JTC1/SC22/WG14
N770
N770 J11/97-134
Trigraphs and Universal Character Names
Randy Meyers
23 Sept 1997
Both C and C++ have adopted the same proposal for handling the full
range of natural language characters in source programs. Basically,
during phase 1 of translation any character not in the basic source
character set is mapped into its Universal Character Name (UCN).
After phase 1, C/C++ programs are represented only using basic source
characters and UCNs.
Phase 1 of translation also handles another mapping: it recognizes
trigraphs and translates them into their single character
representation. This raises an ordering problem: if the initial
source character set is multibyte, do you recognize trigraphs before
or after recognizing multibyte characters?
Consider phase 1 input that looks like this:
$??)
where in the multibyte encoding, a byte containing the code for "$" is
the first byte of a single multibyte character made from the byte
containing the "$" and the byte that follows it. Bytes containing the
codes for "?" and ")" are treated as single byte characters unless
immediately preceded by a special flag byte like "$".
If you process trigraphs before decoding multibyte characters, you
would recognize the trigraph for "]", and map the input into "$]",
which would then be translated into a surprising multibyte character.
The translator would interpret the source completely differently than
any display hardware or text processing program.

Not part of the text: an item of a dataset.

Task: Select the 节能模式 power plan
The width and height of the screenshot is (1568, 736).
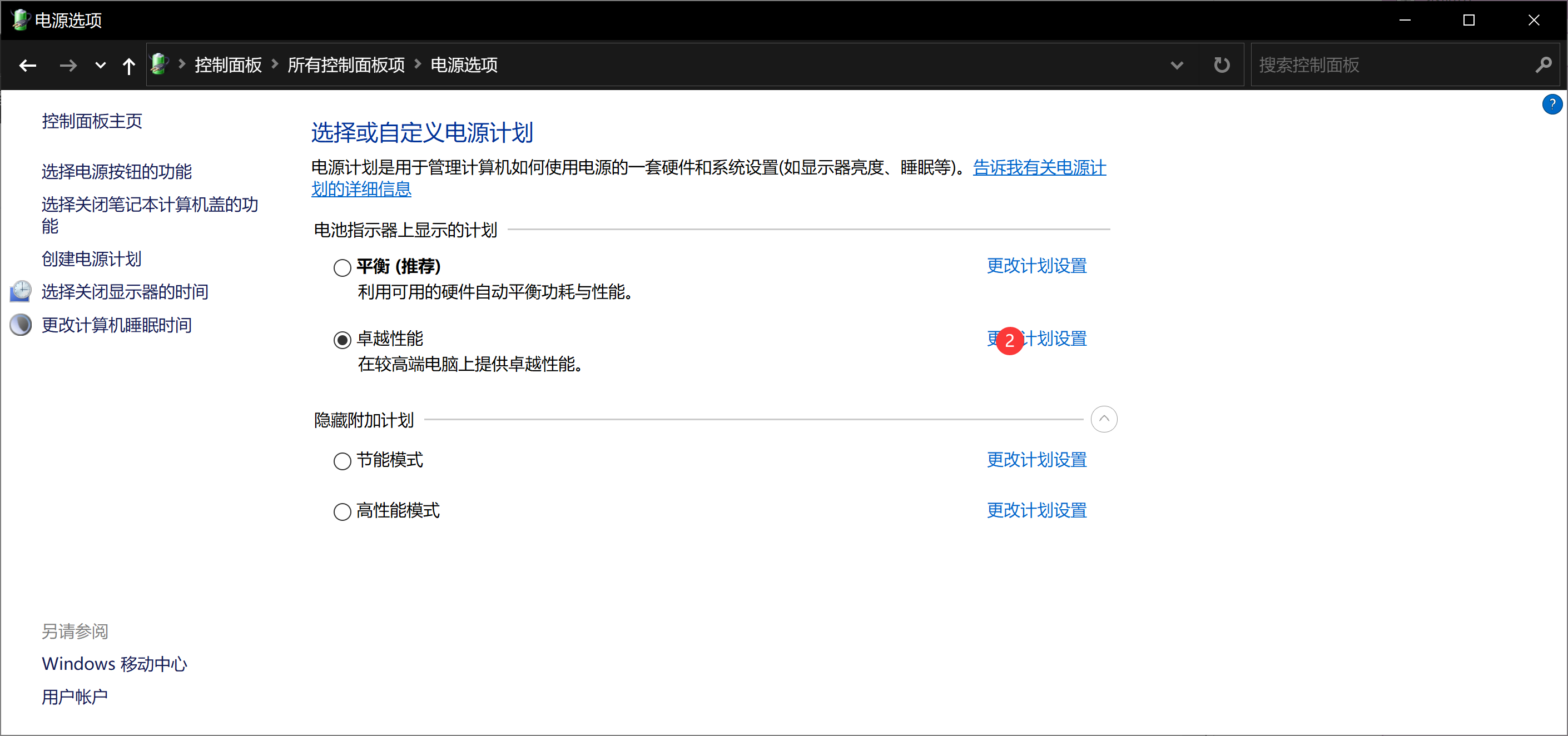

The alternative, of course, is to perform multibyte processing before
trigraph recognition. In that case, the source would be interpreted
the same way that the programmer's editor probably displayed it: a
multibyte character followed by the characters "?" and ")". This is
clearly the most reasonable interpretation, and it also is the most
defensible interpretation since phase 1 in the Working Paper talks
about recognizing and mapping characters, and trigraph sequences are
defined to be sequences of characters. A byte stream before multibyte
processing is not a sequence of characters, and you can not find
trigraph sequences in it until you turn it into characters by
multibyte processing.
Unfortunately, the wording for Phase 1 (Subclause 2.1) in the
Post-London Preview Edition of the C++ Working Paper is very easy to
misread as requiring trigraph processing before multibyte processing:
1. Physical source file characters are mapped, in an
implementation-defined manner, to the basic source character
set (including new-line characters for end-of-line
N770 J11/97-134 Page 2
Trigraphs and Universal Character Names
indicators) if necessary. Trigraph sequences (2.3) are
replaced by corresponding single-character internal
representations. Any source file character not in the basic
source character set (2.2) is replaced by the
universal-character-name that designates that character.

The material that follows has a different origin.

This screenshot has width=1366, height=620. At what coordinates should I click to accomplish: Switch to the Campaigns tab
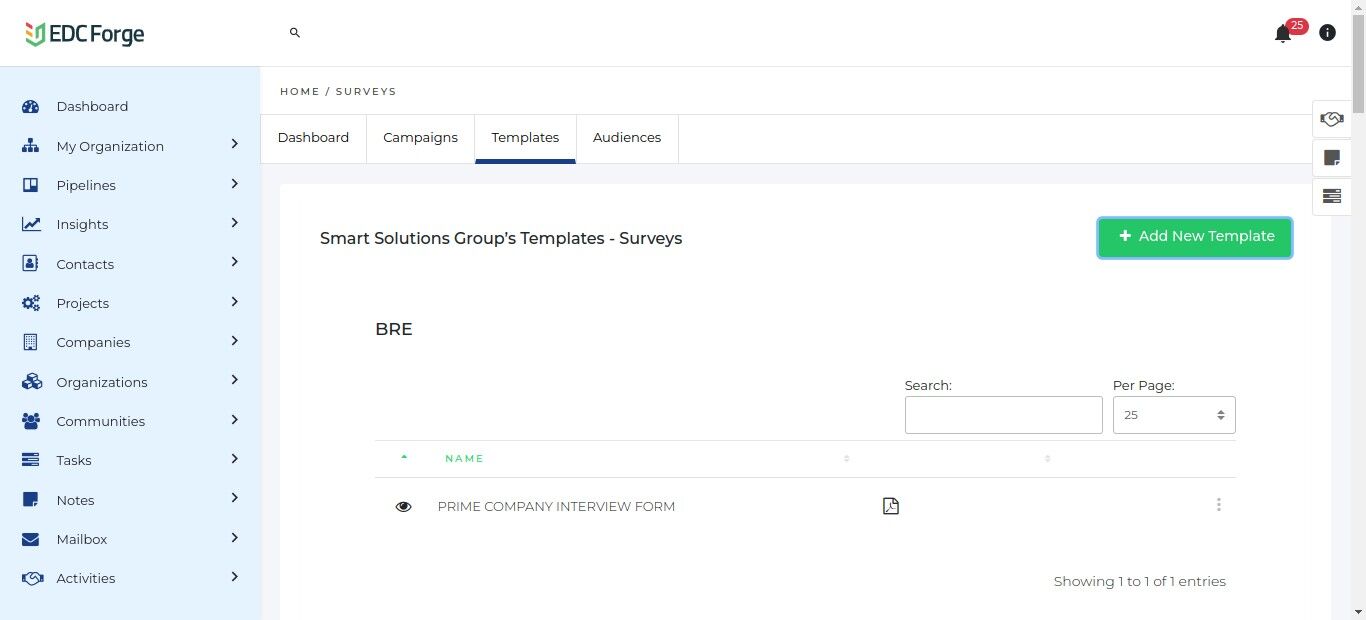[420, 138]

(An implementation may use any internal encoding, so long as
an actual extended character in the source file, and the
same extended character expressed in the source file as a
universal-character-name (i.e., using the notation), are
handled equivalently.)
(The wording in the C Working Paper is not yet available, but is
expected to be the similar.)
Since the above wording discussing trigraph processing before UCN
processing, it appears that trigraph processing happens first.
A simple reordering of the paragraph seems sufficient to clear this
problem up:
1. Physical source file characters are mapped, in an
implementation-defined manner, to the basic source character
set (including new-line characters for end-of-line
indicators) if necessary. Any source file character not in
the basic source character set (2.2) is replaced by the
universal-character-name that designates that character.
(An implementation may use any internal encoding, so long as
an actual extended character in the source file, and the
same extended character expressed in the source file as a
universal-character-name (i.e., using the notation), are
handled equivalently.) Trigraph sequences (2.3) are replaced
by corresponding single-character internal representations.
If the committee wishes, the word "Then" could be inserted at the
start of the last sentence to add more emphasis:
Then, trigraph sequences (2.3) are replaced by corresponding
single-character internal representations.
Both the C and C++ Working Papers should reorder the paragraph for
clarity and optionally add the word "Then".